How a virtual assistant develops a personality
Blue is pleasant, patient, and able to put itself in the shoes of others. It loves talking to humans and is always willing and ready to help customers. And it wants to learn lots of things in order to become even more insightful. These are just some of the personality traits that characterize BBVA's new voice assistant, which came to life out of a complex process that factored even the most minor details.
How old is Blue? What is its favorite movie? What music does it listen to? If these questions have an answer, it is because the BBVA team did an exceptional job at defining to the barest detail the personality of its new virtual assistant, Blue.
Talking to “bots” has become commonplace in today’s world, though we rarely pause to think about the reasons behind their answers. Details that ‘a priori’ may seem irrelevant — like the fact that for Blue, age is nothing more than a number; that ‘Dark Blue Almost Black’ is one of its favorite movie titles; and that it likes to listen to George Gershwin’s ‘Rhapsody in Blue’ — are nevertheless important and must be worked through because they help create the consistent whole of its personality. And it is critical to nurture this personality because it directly influences the way the virtual assistant interacts with customers.
When Blue demonstrates empathy, friendliness, and enthusiasm in its interaction with people, it is thanks to the design team who factored every level of detail into the creation process.
Defining the personality
The first step in the process of defining Blue’s personality was a research and analysis exercise, which took into account market standards and best practices in creating a personality. This task was fundamental to making the progress that allowed Blue to move to the next step: applying the global model of personality traits, OCEAN.
The team chose this model because it is the most predominant when classifying human personality traits. It measures aspects such as openness, conscientiousness, extraversion, agreeableness, and neuroticism. The team applied this model to conduct a test with Blue’s personality traits, which had already been defined (positive, reliable, intelligent, a confidante, etc.).

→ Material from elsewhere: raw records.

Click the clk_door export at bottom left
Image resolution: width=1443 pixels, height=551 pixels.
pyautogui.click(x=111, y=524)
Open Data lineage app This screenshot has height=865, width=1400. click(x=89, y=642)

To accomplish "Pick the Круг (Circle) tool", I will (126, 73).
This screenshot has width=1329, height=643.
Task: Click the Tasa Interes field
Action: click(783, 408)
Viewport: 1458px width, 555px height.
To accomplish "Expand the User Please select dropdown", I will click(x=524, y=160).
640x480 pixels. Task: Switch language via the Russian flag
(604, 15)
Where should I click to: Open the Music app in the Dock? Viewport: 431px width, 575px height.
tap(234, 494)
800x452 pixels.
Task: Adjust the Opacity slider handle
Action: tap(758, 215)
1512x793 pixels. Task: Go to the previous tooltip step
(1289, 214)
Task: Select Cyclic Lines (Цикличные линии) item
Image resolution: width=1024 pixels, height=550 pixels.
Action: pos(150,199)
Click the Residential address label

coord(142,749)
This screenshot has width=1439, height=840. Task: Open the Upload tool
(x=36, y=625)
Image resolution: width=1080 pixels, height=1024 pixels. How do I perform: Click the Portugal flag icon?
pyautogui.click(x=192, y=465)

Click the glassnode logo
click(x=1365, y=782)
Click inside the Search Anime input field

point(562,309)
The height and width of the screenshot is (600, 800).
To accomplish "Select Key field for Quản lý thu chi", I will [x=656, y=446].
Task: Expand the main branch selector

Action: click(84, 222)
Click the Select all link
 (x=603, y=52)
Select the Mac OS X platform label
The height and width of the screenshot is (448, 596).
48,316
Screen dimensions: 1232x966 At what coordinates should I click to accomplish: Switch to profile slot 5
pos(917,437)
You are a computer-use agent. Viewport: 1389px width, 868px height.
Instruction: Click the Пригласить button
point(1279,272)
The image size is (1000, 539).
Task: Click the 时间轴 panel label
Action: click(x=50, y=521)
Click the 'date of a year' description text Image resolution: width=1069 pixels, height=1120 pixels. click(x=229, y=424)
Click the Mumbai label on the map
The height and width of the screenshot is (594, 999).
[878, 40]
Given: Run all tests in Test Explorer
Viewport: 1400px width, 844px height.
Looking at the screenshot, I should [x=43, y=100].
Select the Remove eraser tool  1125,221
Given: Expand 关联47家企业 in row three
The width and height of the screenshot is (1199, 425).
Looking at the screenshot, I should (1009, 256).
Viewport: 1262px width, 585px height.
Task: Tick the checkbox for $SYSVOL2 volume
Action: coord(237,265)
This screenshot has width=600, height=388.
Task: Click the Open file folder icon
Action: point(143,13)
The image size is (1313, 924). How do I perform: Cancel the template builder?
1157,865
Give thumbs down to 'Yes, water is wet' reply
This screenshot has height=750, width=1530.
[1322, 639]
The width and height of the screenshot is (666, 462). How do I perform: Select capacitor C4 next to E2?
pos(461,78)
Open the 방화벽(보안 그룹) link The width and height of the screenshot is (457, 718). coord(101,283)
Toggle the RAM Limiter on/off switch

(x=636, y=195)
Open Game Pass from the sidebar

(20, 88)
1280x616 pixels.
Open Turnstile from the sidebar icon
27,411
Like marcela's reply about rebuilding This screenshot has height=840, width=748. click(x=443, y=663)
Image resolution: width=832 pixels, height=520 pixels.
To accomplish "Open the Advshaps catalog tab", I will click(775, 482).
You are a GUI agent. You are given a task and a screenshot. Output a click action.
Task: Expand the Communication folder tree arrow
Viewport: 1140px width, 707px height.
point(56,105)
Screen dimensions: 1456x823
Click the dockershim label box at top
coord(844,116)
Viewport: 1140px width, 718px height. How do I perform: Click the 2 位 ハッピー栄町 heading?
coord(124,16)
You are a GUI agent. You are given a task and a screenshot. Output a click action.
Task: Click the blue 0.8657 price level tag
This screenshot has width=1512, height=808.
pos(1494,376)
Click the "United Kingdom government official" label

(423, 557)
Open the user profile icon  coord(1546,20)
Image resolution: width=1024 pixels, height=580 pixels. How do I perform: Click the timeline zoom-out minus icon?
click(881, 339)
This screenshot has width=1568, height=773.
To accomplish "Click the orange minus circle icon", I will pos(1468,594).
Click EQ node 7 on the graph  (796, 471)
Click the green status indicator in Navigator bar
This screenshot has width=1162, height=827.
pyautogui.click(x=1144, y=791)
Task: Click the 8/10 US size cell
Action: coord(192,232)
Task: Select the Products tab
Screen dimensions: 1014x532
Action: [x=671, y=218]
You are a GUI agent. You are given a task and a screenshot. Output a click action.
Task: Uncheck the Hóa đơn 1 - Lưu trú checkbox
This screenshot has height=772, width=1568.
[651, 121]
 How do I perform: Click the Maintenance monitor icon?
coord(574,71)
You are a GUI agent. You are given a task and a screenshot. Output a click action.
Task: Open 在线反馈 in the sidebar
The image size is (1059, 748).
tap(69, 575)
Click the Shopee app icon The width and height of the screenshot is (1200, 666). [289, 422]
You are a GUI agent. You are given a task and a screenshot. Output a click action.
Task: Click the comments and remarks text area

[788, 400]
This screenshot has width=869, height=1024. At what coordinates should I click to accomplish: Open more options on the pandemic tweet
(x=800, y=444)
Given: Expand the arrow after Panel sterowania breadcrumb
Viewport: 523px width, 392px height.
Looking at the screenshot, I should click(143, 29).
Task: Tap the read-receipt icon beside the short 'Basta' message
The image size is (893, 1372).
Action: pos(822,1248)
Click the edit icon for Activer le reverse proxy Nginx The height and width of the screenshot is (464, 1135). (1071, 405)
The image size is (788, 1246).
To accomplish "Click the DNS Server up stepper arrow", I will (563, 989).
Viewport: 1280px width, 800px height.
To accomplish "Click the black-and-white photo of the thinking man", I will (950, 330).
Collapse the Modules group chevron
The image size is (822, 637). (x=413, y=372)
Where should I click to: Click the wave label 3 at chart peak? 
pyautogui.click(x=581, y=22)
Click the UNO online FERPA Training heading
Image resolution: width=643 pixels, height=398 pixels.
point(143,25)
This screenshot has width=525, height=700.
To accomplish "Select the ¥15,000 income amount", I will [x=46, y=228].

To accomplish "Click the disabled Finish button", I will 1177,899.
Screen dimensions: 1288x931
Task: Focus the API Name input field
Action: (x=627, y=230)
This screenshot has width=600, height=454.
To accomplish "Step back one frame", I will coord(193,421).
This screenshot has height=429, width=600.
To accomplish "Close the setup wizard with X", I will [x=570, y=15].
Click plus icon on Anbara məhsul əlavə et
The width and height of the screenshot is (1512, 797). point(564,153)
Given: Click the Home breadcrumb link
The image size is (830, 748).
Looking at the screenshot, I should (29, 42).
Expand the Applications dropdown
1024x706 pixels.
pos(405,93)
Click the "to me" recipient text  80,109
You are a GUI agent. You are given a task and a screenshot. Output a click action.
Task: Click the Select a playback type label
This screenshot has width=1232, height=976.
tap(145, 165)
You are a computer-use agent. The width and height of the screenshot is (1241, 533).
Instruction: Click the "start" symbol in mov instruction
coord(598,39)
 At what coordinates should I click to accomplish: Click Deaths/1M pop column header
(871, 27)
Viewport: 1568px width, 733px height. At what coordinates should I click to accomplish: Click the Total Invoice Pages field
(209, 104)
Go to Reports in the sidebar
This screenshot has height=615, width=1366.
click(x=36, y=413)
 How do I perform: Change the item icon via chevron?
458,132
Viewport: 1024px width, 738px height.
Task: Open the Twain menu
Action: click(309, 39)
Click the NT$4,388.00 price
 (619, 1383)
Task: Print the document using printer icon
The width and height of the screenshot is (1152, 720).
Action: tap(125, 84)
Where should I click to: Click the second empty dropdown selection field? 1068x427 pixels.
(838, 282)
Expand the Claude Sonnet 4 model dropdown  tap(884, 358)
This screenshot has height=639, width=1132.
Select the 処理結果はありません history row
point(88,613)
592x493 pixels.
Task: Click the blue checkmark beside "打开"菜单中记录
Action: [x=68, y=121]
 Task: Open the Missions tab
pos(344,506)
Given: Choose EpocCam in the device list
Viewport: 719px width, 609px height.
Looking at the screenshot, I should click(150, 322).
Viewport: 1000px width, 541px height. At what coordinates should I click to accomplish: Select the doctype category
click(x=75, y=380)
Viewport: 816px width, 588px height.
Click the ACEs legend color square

The results of the test revealed that in both openness and extraversion, Blue scored around 60 percent. A positive (but not excessive) result, which was good news for the team who had aimed to deliver in Blue a moderate personality in these areas. As a banking assistant, it does not need an overly developed personality like other assistants that have multiple functions. Consequently, the aim was to give it an affable personality, complemented with easy and enjoyable conversation, but never becoming intrusive or dominating, given its role to assist and provide support.
In the areas of agreeableness and conscientiousness , Blue scored around 90 percent, reflecting a high level of personality traits concerned with social harmony and self-discipline. Finally, in the area of neuroticism or emotional instability, Blue scored the desired 0 percent. In short the results were aligned with the team’s objectives.
Putting the personality into words
Once the ideal personality was established, the next step was to work on applying it to text. To this end, the team produced a list of styles that reflected this personality (grateful, practical, sincere, chummy, funny, etc.), which was to be used to create written content for Blue.
A system of conversational design based on two pillars — uniformity and flexibility — was developed in order to cater for the fact that Blue is both a “global player” and available via different channels. The predicament was that these pillars present different challenges: adapting the content to each channel at any given moment on the customer journey and covering the linguistic needs for each country.
To achieve this, the team created ‘recipes,’ a modular approach to creating conversations, which aimed to standardize Blue’s interactions, (while respecting its personality) but also proving flexible enough to adapt to the local language, the channel, and the specific phase of the customer journey.
Example of a ‘greeting recipe’ with styles applied.
Setting the tone of voice
With the personality defined and embedded in the text, it came time to establish a tone of voice. As a starting point for doing so, the team used the four dimensions defined by the Norman Nielsen Group and decided to assign names to each as follows:
Dimensions of personality defined by Norman Nielsen Group to design the user experience of a brand.
With this as the foundation, the tones were developed into a system of equalizers (for adjusting a balance) with seven positions that varied in intensity.
Example of how the tones would be used when a user is asking Blue for help.
When the tone hits the moderate or middle position it indicates that, according to the context, it can approach the tones on either side, but it does not mean that it is a mix of the two. The extreme side of the equalizers, in red, represent each end of the range for each dimension, but in the context of Blue, they are never reached.
The result of all this work is a pleasant, patient, and understanding personality. When it comes time to do its work, Blue is attentive and efficient. In its more relaxed moments, it likes to show off its witty side. It adjusts its tone to adapt to each point of the customer journey thanks to a conversational system that modifies Blue's tone based on linguistic particles that can be used (and reused) as appropriate, the same way visual components work.
Presently, Blue is up and running in Mexico and Spain, but it is envisioned that it will continue to be developed and rolled-out to other countries and channels, thus offering an alternative experience to BBVA's mobile banking offer.